The US does not need more money for more charity. The US needs to rediscover the spirit that tamed the western frontier. For more than a hundred years after the Revolutionary War, the US had a western frontier where there was little or no support to help people in trouble. People who went west beyond the boundaries of the states that were part of the union had to be prepared to care for themselves under adverse circumstances that make inner-city ghettoes look like heaven. Even if someone had carried food stamps west, there was no place to buy food. People had to catch, kill, or grow their own. Nobody handed out rent subsidies; people had to build their own shelters. Good Will had no stores with cheap clothes; people made their own clothes, and they had to wash and mend them, too, because it wasn’t easy to obtain even the raw materials. When they broke their arms or came down with flu, there was no ER. They were on their own. Some actually died, because the conditions were harsh, yet the reward for succeeding in that hard life was so great that fact that many others from headed west with courage and determination to succeed like those who blazed the first trails.

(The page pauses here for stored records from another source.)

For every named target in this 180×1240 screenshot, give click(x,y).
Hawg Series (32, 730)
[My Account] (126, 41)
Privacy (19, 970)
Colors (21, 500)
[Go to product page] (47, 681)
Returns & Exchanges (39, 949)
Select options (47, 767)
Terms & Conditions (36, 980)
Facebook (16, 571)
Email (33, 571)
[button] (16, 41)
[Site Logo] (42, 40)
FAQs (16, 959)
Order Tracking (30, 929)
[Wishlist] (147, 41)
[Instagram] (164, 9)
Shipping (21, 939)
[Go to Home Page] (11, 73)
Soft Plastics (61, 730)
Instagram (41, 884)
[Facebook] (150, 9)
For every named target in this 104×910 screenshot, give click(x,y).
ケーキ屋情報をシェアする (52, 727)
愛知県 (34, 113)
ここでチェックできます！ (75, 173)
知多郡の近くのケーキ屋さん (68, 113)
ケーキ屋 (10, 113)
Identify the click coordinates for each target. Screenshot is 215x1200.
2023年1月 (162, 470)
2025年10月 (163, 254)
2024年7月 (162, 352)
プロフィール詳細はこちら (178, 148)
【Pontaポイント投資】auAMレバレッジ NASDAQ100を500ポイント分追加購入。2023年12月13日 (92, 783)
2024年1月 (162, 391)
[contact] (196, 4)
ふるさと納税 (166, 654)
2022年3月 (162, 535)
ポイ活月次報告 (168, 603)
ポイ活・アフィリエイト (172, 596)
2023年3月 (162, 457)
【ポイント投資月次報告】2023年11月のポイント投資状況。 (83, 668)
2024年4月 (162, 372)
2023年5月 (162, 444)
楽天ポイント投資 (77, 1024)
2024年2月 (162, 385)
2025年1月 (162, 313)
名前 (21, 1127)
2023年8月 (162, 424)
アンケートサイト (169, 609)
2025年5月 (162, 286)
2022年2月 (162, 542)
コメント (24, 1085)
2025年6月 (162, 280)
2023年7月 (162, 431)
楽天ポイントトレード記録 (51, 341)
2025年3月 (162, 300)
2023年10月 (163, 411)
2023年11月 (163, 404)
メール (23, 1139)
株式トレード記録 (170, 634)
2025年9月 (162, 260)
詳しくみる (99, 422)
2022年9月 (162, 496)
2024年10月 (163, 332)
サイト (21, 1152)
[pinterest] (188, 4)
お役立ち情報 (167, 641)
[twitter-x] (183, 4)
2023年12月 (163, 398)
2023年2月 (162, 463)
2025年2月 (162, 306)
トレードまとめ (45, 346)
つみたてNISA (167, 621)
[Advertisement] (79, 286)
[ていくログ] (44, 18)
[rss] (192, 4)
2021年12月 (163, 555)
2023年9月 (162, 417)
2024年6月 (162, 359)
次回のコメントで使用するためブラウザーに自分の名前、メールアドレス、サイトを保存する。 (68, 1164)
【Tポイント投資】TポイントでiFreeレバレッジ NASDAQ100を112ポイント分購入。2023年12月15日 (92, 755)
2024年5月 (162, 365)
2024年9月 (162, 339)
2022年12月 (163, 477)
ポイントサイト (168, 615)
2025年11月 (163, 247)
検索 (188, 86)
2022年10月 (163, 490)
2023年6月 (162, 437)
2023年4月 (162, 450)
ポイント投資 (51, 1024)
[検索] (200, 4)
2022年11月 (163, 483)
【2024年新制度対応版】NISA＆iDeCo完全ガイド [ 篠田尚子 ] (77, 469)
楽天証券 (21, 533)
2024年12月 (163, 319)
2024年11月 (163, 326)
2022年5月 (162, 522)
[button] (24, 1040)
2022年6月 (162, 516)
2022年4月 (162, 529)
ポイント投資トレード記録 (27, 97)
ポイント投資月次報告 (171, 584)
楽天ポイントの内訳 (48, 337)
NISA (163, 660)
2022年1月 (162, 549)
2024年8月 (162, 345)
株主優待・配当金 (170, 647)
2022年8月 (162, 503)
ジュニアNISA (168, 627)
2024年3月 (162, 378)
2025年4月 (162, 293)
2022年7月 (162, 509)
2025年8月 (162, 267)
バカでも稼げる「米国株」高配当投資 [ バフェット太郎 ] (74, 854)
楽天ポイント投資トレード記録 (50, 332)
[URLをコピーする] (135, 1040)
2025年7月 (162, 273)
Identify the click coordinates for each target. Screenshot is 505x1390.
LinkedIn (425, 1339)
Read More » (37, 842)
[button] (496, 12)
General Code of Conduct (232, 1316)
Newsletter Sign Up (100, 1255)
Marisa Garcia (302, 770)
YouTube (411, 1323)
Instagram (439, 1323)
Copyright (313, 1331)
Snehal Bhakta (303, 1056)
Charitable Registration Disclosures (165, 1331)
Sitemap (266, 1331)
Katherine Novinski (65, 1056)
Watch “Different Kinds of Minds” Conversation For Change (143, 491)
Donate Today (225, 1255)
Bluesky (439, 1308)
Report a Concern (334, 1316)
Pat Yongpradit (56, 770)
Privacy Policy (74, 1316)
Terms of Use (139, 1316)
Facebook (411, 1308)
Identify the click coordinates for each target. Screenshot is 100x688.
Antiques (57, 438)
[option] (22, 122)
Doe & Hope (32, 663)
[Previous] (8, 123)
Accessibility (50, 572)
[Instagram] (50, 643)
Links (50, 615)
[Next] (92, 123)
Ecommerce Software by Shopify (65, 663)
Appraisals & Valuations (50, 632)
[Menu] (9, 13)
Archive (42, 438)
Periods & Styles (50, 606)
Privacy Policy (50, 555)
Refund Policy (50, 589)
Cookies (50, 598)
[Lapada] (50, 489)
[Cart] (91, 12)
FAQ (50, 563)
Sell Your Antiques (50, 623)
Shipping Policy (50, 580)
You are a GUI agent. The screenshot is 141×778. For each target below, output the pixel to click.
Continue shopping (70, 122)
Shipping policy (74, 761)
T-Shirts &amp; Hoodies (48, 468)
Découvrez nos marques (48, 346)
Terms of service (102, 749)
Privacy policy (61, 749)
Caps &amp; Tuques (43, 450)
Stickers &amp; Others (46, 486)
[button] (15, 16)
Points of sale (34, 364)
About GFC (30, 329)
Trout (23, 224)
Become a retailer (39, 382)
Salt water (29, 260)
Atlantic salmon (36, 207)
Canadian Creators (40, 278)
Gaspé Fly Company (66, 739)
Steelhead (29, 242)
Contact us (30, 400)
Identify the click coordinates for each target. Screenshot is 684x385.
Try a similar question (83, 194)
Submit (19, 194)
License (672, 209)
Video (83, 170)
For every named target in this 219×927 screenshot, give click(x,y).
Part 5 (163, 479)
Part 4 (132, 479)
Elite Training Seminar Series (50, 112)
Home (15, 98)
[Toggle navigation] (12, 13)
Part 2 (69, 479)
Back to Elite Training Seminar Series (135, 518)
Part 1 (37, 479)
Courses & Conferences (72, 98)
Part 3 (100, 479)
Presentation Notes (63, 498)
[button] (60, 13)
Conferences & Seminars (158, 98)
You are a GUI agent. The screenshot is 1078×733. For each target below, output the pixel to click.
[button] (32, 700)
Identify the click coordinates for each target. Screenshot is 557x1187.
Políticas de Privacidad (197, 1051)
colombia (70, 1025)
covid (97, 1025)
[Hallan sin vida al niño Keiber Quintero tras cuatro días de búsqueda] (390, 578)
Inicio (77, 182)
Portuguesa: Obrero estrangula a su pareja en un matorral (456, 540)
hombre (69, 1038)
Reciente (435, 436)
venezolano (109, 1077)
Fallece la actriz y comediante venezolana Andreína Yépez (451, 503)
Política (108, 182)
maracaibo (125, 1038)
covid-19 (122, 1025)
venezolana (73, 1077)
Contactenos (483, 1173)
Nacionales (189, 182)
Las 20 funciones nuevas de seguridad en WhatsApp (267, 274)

This is the attitude that needs to become our national mantra. Instead, the mantra seems to be “a phone for everyone, and everyone with a phone.” Our country came into being, because people with courage and perseverance endured hardship and deprivation for high purposes. It is actually the most basic truth about human nature—we love challenges, because we love to beat the challenges. To instill determination, perseverance and endurance into the culture again will not put an end to charity. Human beings love to help others, too. It will simply put charity in the right perspective, temporary assistance that includes guidance and constraints that discourage the feeling of neediness and encourage the determination to be self-sufficient again.
Those big sisters that “helped” the baby by standing him on his feet before he could do it himself loved helping the baby, but they were not doing the best thing for him. He needed his mother’s wise love that allowed him to cry till he started thinking for himself. Our culture needs to learn how to give people the opportunity to think for themselves and do for themselves. It is time to start addressing the problem and stop fooling ourselves by simply hiding the symptoms of needy people. The greatest need of needy people is to learn how to fulfill their needs themselves.
A person ensnared by lifelong charity loses his or her fundamental sense of self-worth, trading it for security. That is what happened to cats and dogs and other animals whose only reason for being today is to be petted. It should be a crime to ensnare God’s precious creation, a human being for whom Christ died, in perpetual neediness.